There are frequently dozens or even hundreds of different download locations, sometimes delivering the exactly same malware from all locations and sometimes slightly different malware versions from each one. Dridex, Locky and many other malwares do update at frequent intervals during the day, sometimes as quickly as every hour, so you might get a different version of these nasty Ransomware or Banking password stealer Trojans to the version we list here.

Be very careful with email attachments. All of these emails use Social engineering tricks to persuade you to open the attachments that come with the email. Whether it is a message saying “look at this picture of me I took last night” and it appears to come from a friend or is more targeted at somebody who regularly is likely to receive PDF attachments or Word .doc attachments or any other common file that you use every day.

The basic rule is NEVER open any attachment to an email, unless you are expecting it. Now that is very easy to say but quite hard to put into practice, because we all get emails with files attached to them. Our friends and family love to send us pictures of them doing silly things, or even cute pictures of the children or pets.

Never just blindly click on the file in your email program. Always save the file to your downloads folder, so you can check it first. Many malicious files that are attached to emails will have a faked extension. That is the 3 letters at the end of the file name. Unfortunately windows by default hides the file extensions so you need to Set your folder options to “show known file types.

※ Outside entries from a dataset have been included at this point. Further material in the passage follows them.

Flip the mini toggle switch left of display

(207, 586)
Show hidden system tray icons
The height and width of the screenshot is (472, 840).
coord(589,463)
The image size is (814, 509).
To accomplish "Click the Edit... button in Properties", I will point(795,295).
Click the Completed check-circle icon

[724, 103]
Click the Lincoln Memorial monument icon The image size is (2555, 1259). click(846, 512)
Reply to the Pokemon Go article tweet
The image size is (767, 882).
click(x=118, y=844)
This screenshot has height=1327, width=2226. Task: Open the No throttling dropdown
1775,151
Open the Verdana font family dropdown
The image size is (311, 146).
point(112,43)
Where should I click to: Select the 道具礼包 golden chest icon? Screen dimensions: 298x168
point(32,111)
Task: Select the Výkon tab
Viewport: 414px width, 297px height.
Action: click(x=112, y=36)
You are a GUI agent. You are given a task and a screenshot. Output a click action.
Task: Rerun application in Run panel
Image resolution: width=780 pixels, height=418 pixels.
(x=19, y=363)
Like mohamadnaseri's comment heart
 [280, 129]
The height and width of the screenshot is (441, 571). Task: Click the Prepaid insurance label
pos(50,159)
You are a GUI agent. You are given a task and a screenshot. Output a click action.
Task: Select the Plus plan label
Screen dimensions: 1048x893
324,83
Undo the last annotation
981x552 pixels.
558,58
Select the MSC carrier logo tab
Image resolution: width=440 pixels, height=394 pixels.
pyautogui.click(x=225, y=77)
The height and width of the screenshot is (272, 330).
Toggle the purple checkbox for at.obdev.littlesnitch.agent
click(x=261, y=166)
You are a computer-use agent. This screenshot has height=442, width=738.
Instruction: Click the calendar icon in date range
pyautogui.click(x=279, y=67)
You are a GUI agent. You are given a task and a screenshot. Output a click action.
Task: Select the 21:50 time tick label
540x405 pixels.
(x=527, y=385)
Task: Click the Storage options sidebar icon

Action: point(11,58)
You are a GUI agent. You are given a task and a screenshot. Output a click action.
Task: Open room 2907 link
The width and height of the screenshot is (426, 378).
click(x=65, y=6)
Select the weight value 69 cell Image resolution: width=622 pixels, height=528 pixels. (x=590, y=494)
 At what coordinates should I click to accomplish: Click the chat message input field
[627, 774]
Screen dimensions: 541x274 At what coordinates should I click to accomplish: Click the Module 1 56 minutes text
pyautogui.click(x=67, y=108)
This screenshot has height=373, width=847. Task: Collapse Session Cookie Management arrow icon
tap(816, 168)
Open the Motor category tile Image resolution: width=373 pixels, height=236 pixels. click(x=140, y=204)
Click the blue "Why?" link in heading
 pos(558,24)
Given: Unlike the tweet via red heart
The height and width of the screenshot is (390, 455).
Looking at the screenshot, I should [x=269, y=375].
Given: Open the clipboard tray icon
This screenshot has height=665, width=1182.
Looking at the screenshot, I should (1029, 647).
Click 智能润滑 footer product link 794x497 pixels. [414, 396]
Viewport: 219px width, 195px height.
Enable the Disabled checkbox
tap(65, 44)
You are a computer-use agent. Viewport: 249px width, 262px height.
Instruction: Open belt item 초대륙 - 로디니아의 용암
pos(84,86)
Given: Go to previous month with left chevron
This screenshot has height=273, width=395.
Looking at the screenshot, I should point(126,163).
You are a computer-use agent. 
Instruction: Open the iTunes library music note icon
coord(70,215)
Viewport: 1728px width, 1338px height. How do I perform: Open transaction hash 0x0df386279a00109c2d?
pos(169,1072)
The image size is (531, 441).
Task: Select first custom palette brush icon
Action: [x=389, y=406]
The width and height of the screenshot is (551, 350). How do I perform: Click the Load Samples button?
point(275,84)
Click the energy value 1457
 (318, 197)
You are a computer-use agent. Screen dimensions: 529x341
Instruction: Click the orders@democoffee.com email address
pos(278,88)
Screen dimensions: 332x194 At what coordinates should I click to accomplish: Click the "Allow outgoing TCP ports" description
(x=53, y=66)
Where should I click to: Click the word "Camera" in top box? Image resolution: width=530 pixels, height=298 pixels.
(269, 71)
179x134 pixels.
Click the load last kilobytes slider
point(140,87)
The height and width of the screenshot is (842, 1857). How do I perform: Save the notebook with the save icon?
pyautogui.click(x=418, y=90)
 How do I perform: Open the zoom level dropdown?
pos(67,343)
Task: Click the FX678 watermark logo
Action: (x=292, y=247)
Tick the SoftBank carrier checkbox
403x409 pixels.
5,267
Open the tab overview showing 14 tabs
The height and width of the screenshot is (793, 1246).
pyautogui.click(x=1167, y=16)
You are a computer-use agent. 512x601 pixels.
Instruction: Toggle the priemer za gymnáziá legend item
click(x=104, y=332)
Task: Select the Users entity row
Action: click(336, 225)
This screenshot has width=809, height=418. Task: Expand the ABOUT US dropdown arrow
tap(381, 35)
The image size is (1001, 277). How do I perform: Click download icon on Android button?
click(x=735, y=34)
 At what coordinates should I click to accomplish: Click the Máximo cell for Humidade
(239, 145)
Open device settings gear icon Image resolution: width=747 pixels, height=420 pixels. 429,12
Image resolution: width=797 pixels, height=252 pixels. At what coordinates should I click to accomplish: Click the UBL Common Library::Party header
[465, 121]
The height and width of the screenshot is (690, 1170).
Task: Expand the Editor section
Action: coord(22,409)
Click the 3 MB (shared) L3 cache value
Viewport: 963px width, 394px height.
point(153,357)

Then when you unzip the zip file that is supposed to contain the pictures of “Sally’s dog catching a ball” or a report in word document format that work has supposedly sent you to finish working on at the weekend, or an invoice or order confirmation from some company, you can easily see if it is a picture or document & not a malicious program.

If you see .JS or .EXE or .COM or .PIF or .SCR or .HTA .vbs, .wsf , .jse .jar at the end of the file name DO NOT click on it or try to open it, it will infect you.

While the malicious program is inside the zip file, it cannot harm you or automatically run. When it is just sitting unzipped in your downloads folder it won’t infect you, provided you don’t click it to run it. Just delete the zip and any extracted file and everything will be OK. You can always run a scan with your antivirus to be sure. There are some zip files that can be configured by the bad guys to automatically run the malware file when you double click the zip to extract the file. If you right click any suspicious zip file received, and select extract here or extract to folder ( after saving the zip to a folder on the computer) that risk is virtually eliminated. Never attempt to open a zip directly from your email, that is a guaranteed way to get infected. The best way is to just delete the unexpected zip and not risk any infection.